● TASK MATERIAL
───

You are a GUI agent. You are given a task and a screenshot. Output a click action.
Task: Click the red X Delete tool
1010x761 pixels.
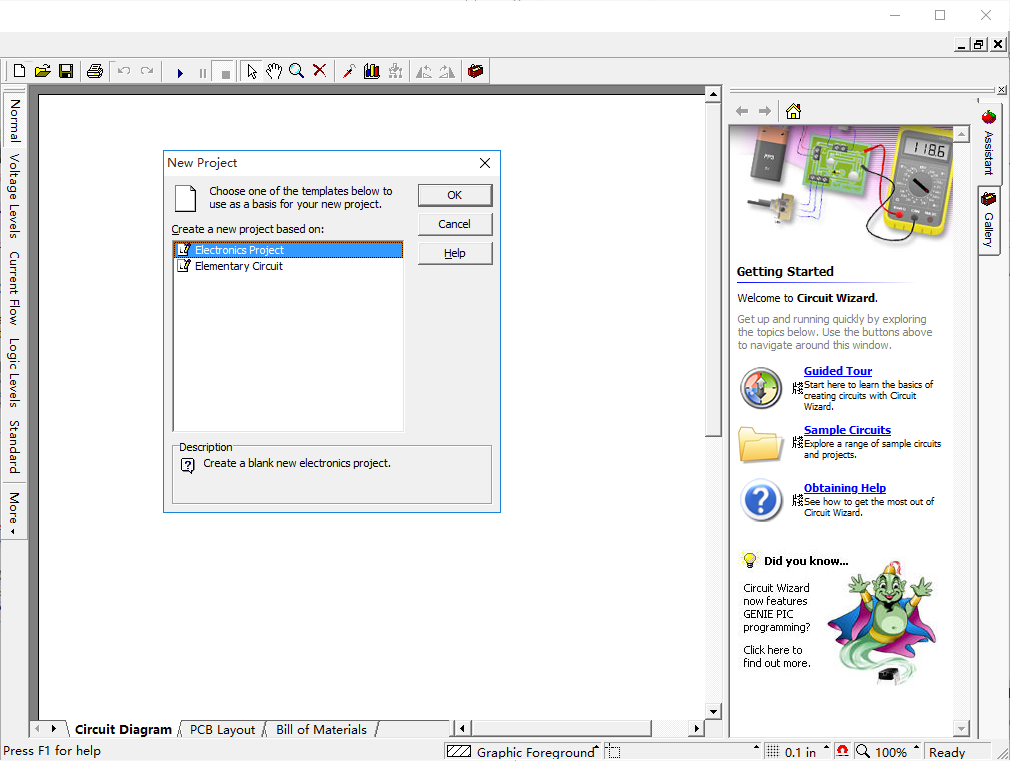pyautogui.click(x=320, y=71)
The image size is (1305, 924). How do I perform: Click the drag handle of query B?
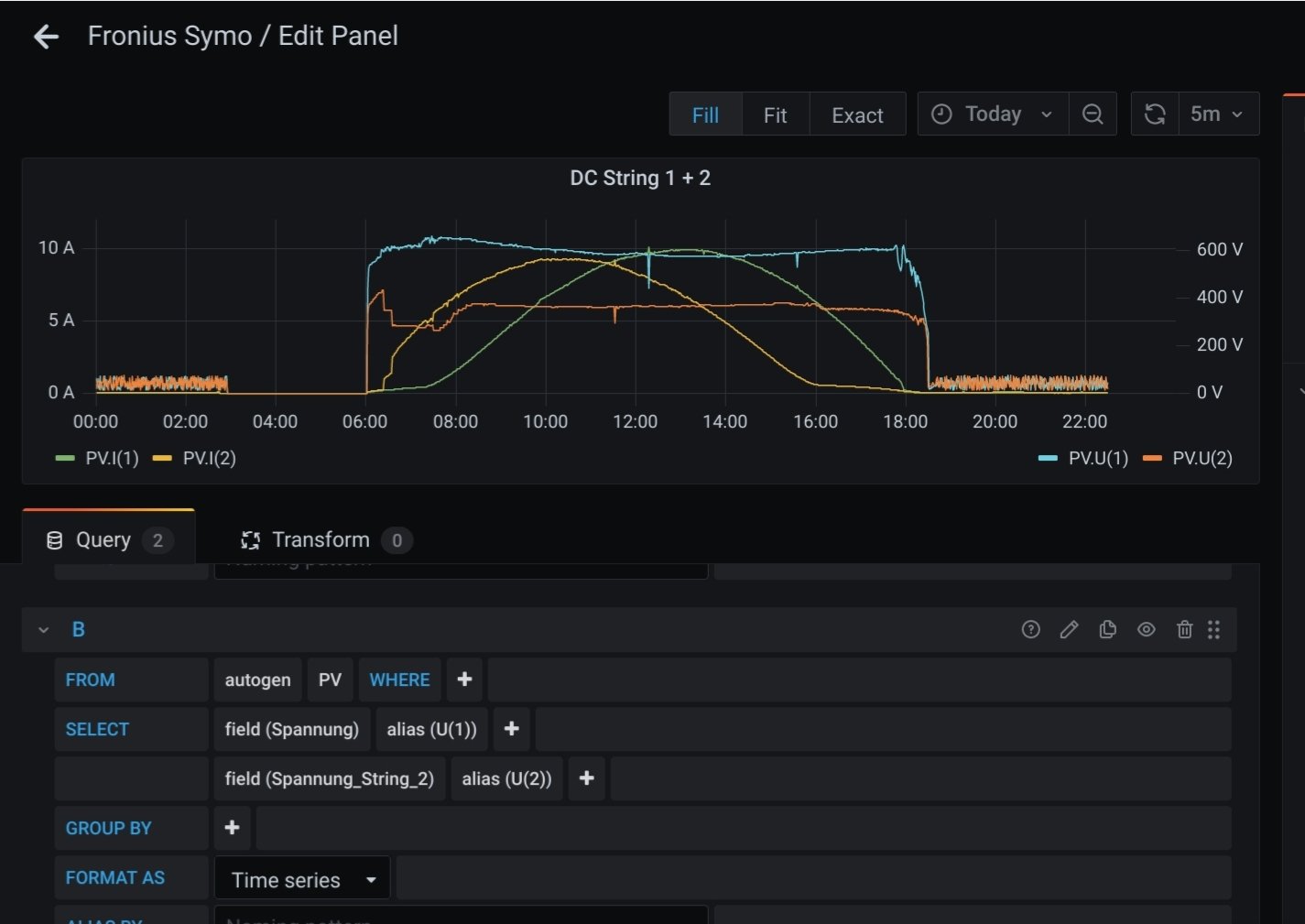[1213, 629]
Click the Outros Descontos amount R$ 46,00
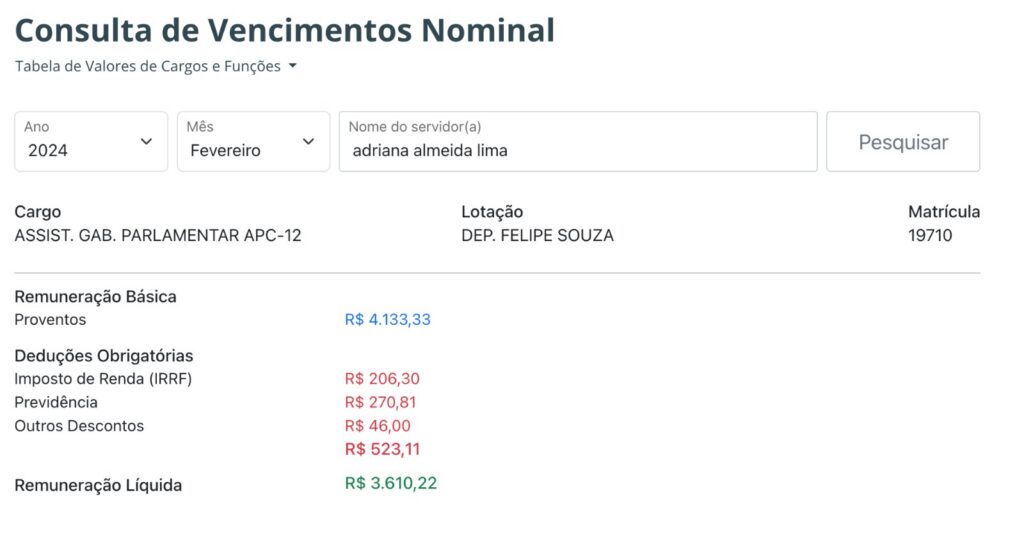The image size is (1024, 548). coord(377,426)
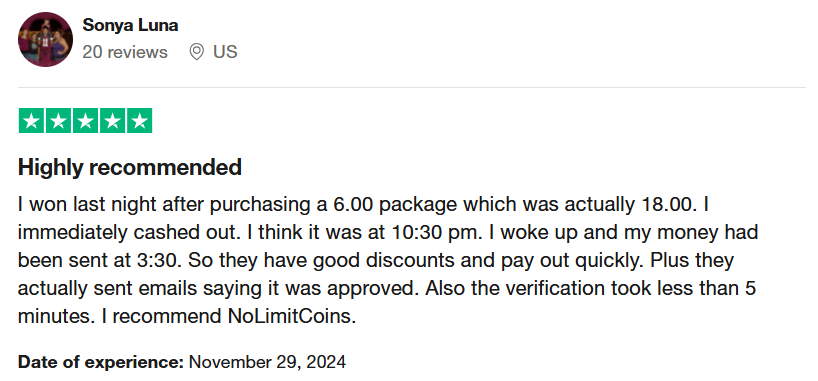
Task: Click the second green rating star
Action: (58, 121)
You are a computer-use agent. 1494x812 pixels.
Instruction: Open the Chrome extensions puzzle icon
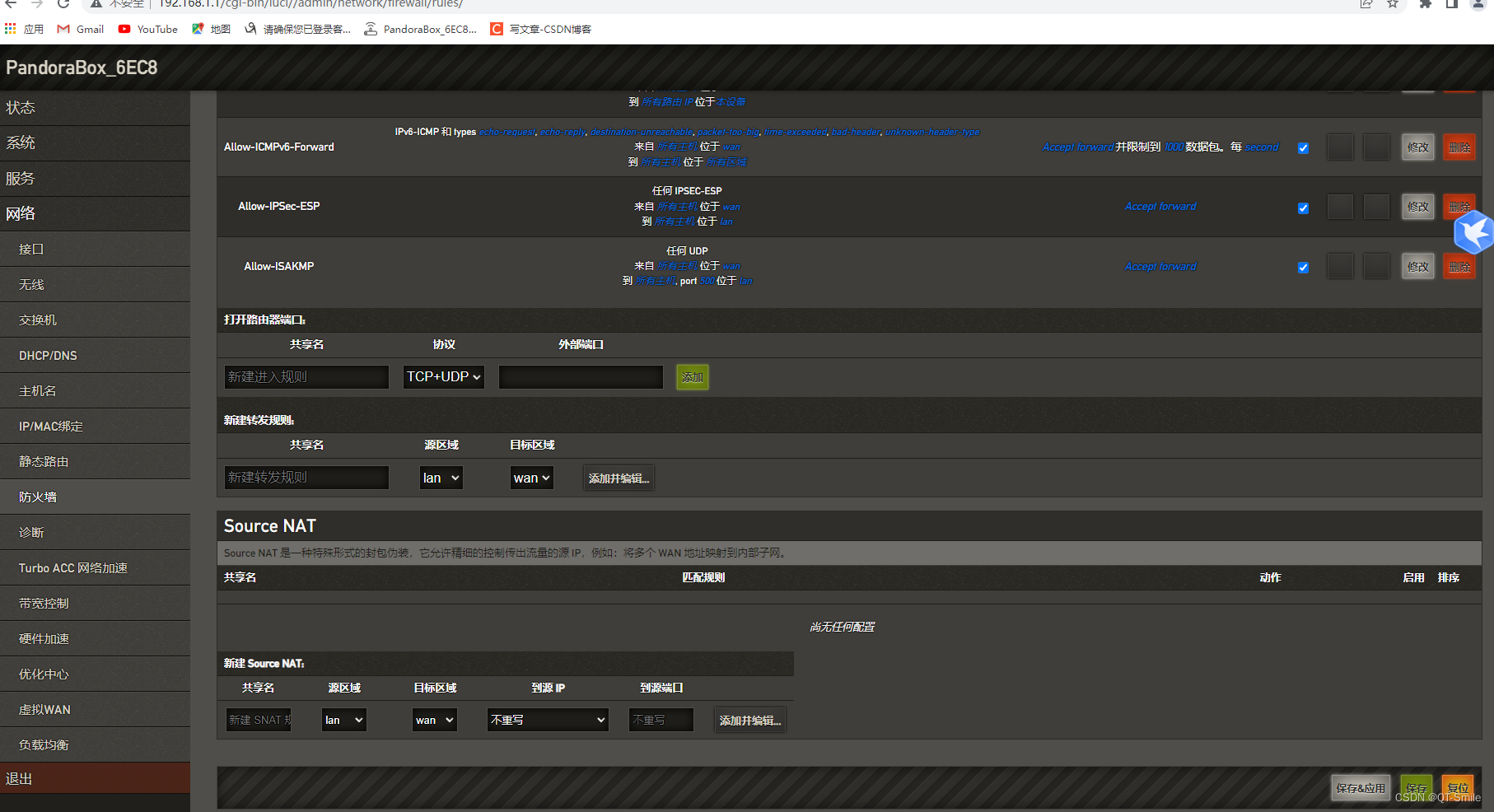tap(1425, 4)
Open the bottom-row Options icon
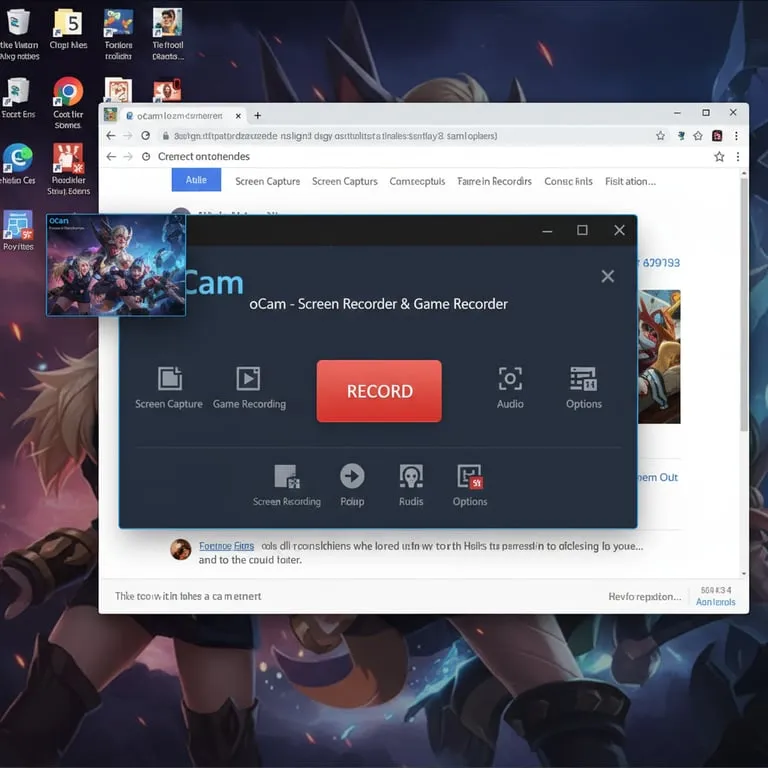 [469, 476]
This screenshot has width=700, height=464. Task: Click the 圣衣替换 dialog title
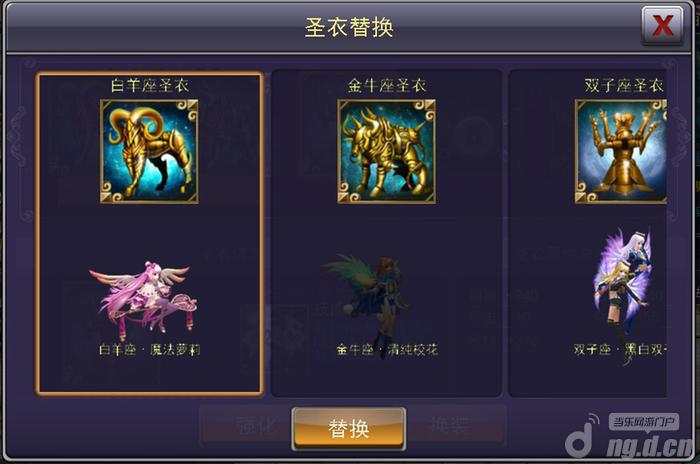tap(349, 27)
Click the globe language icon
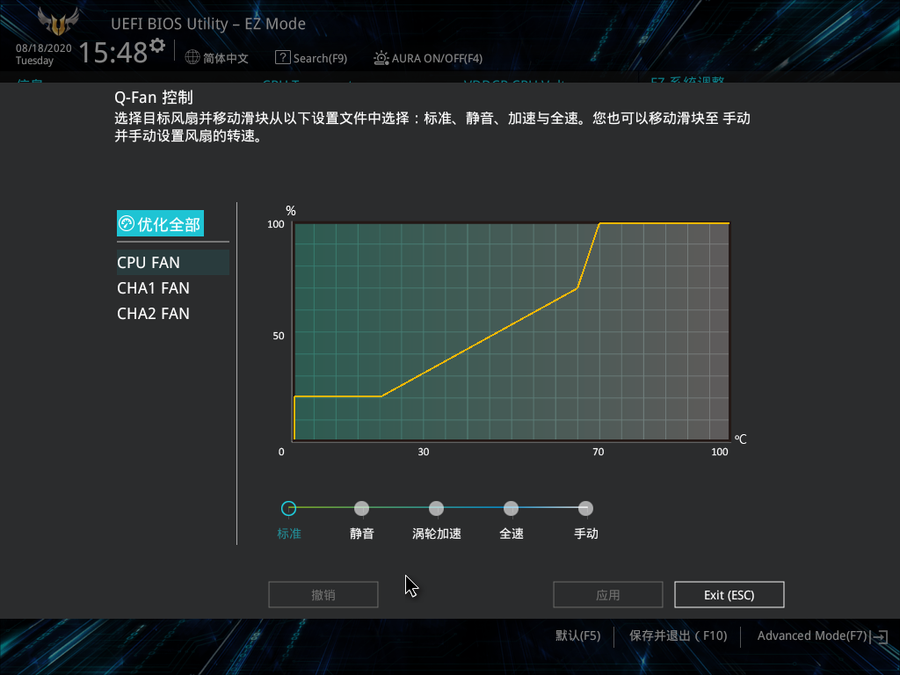 (193, 58)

───

Among the lines of the material, find those holding the word "agent" and return them.

You are a GUI agent. You are given a task and a screenshot. Output a click action.
You are a computer-use agent. 1494x812 pixels.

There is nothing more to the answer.